Input for this task:

---------------

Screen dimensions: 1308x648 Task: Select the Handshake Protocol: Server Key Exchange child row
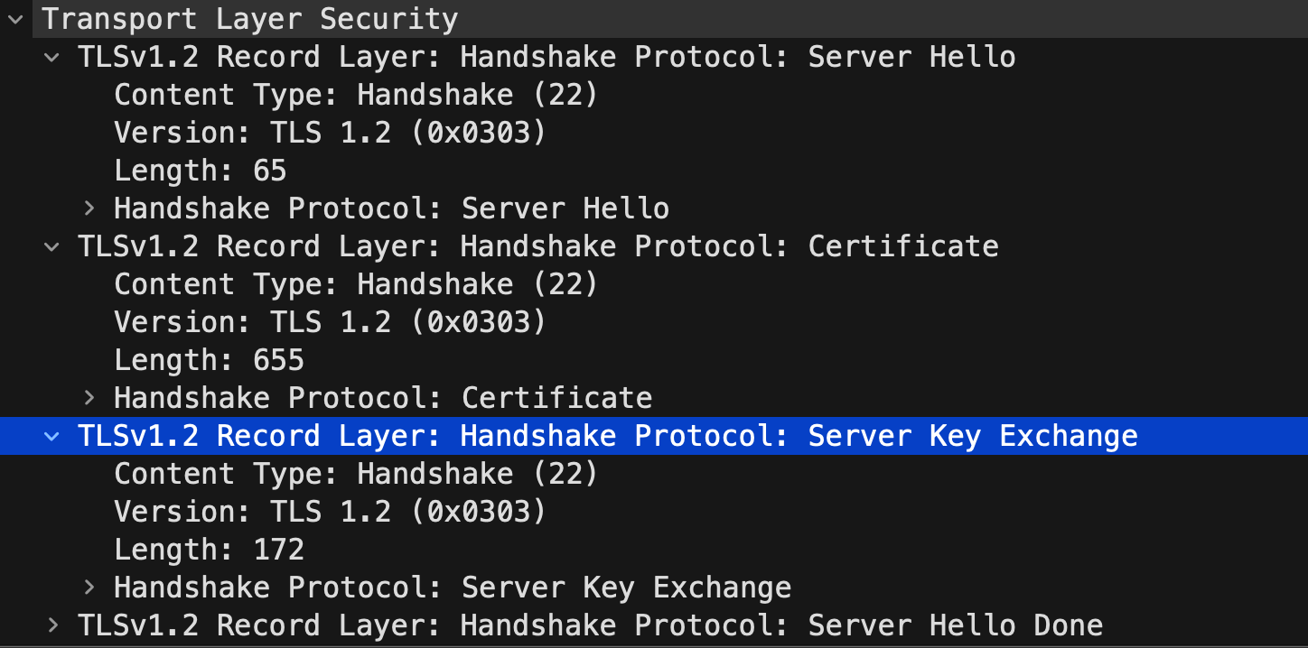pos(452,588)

---------------

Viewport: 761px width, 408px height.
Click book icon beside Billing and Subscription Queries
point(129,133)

---------------

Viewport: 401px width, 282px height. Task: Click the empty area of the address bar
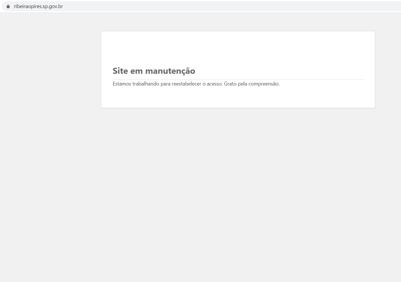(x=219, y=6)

---------------

Stated problem: Rewrite everything from the line containing "Viewport: 401px width, 282px" down to the line containing "(x=219, y=6)", shifting the coordinates in the answers by adding 87 to each number. Leave the pictures out of your answer.

The reply:
Viewport: 401px width, 282px height. Task: Click the empty area of the address bar
(x=306, y=93)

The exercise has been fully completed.